Spilled cement has stained anodized aluminum extrusions


Dear Sir,

We are into Anodizing of Extrusions for Architectural applications. At one of our sites Extruded sections Matte finished in Light Bronze (Tin Electrocolor) were supplied. At the site the contractors have used White cement. When dried up cement spillage was removed from the anodized surface there seams to be some stains remaining on the surface. Similar stains did not remain on anodized sections supplied by another anodizer some 3 to 4 months ago.

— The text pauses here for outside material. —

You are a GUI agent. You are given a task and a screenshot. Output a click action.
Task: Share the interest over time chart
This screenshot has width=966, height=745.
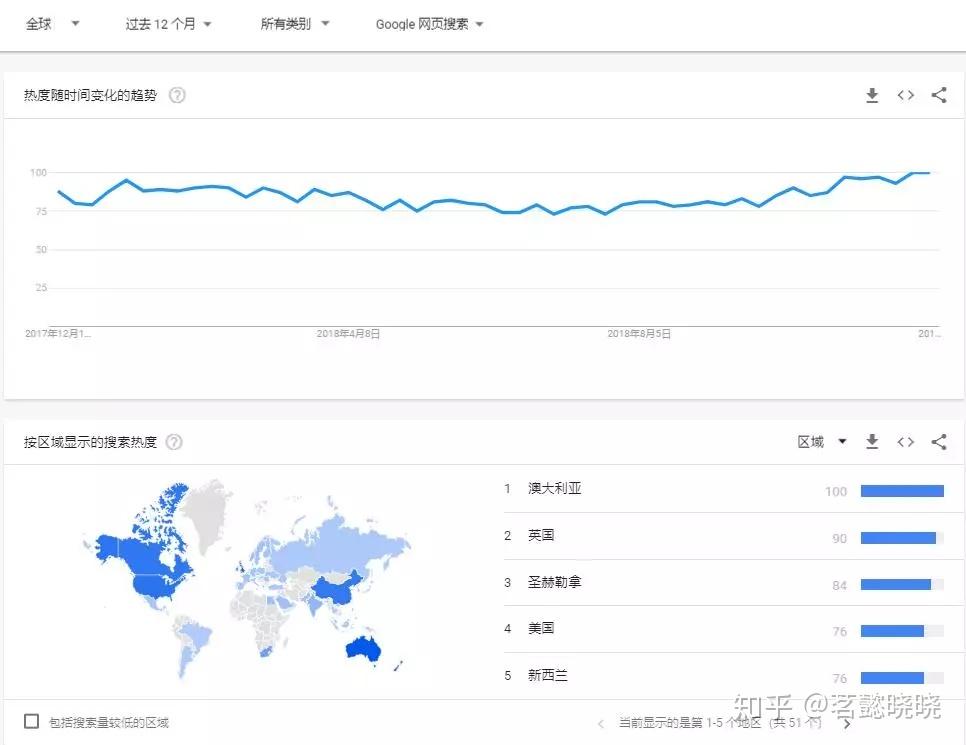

We have a standard sulphuric acid anodizing bath. The applied parameters are as follows. (1) Acid content 160 gms/ltr. (2) Current density 13 - 14 amps/sq.ft. (3) Time 50 mins. (4) Coating thickness 20 microns. (5) Temp. 17 °C. Our coating was supplied only some 3 weeks ago. Cold sealing used Passes dye test. Can you tell me the coating which did not stain was due to aging. If yes how do I convince the customer that the coating supplied by us is good.

Expect an urgent reply.

Hrishikesh M [last name deleted for privacy by Editor]
- Vadodara, Gujarat, India

April 29, 2009

Hi, Hrishikesh. If you need an urgent reply, please retain an anodizing consultant from our Directory of Finishing Consultants. This page is merely a public forum where readers participate if and when a topic interests them, without feeling any sense of obligation to be timely :-)

You seem to be implying that the reason your competitors' extrusions did not stain was that they had time to "age" before being exposed to the cement, whereas yours did not. And that for that reason, you feel that yours are acceptable even though they are stained.

I see many flaws on all sides of the argument:

First, do you have a reference that suggests that aged extrusions do not stain as readily? It may be true, but I haven't personally heard of it. The mere fact that your extrusions stained and older ones didn't does not prove a causal relationship.

Second, the present condition of the extrusions is either acceptable or it isn't. The construction sequence and whose "fault" it was should have no bearing on whether they are acceptable. Before discussing whose fault it is, get the owner to sign a statement that the extrusions are unacceptable and he will therefore pay to replace them if it is found that he is at fault. If he won't sign on, then perhaps he is just nitpicking.

Third, I'm confident that nothing in the spec requires that the extrusions not stain if cement is spilled on them, and I don't think it would be a reasonable claim that "fitness to purpose" implies this. Cement is very caustic, and neither aluminum nor an anodized coating will stand up to it. letter 45234 talks about mortar staining aluminum window frames, and a search of the site will reveal dozens of threads about aluminum damaged by caustic cleaners and other materials. Good luck!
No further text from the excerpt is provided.